## ABOUT THIS TASK
If anything in the data looks odd, keep it anyway and write the whole listing out unchanged.

:: DATA ::

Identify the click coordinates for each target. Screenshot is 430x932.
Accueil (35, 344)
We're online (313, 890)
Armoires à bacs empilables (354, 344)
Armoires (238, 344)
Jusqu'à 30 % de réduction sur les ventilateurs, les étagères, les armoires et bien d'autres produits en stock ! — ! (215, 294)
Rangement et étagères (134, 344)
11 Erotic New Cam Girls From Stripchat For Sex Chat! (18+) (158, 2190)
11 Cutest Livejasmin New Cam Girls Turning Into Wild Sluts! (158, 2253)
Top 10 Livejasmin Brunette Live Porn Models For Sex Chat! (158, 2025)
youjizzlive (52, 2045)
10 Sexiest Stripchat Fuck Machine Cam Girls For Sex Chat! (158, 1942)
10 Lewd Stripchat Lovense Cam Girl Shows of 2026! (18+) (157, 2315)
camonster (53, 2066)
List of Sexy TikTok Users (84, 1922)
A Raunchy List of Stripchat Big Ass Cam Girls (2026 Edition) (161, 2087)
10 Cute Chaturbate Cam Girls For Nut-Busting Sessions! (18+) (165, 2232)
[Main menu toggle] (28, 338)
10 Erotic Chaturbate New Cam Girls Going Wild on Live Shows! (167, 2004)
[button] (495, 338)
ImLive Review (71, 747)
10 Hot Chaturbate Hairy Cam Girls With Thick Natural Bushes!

:::

## EXERCISE RESPONSE
Identify the click coordinates for each target. Screenshot is 430x932.
Accueil (35, 344)
We're online (313, 890)
Armoires à bacs empilables (354, 344)
Armoires (238, 344)
Jusqu'à 30 % de réduction sur les ventilateurs, les étagères, les armoires et bien d'autres produits en stock ! — ! (215, 294)
Rangement et étagères (134, 344)
11 Erotic New Cam Girls From Stripchat For Sex Chat! (18+) (158, 2190)
11 Cutest Livejasmin New Cam Girls Turning Into Wild Sluts! (158, 2253)
Top 10 Livejasmin Brunette Live Porn Models For Sex Chat! (158, 2025)
youjizzlive (52, 2045)
10 Sexiest Stripchat Fuck Machine Cam Girls For Sex Chat! (158, 1942)
10 Lewd Stripchat Lovense Cam Girl Shows of 2026! (18+) (157, 2315)
camonster (53, 2066)
List of Sexy TikTok Users (84, 1922)
A Raunchy List of Stripchat Big Ass Cam Girls (2026 Edition) (161, 2087)
10 Cute Chaturbate Cam Girls For Nut-Busting Sessions! (18+) (165, 2232)
[Main menu toggle] (28, 338)
10 Erotic Chaturbate New Cam Girls Going Wild on Live Shows! (167, 2004)
[button] (495, 338)
ImLive Review (71, 747)
10 Hot Chaturbate Hairy Cam Girls With Thick Natural Bushes!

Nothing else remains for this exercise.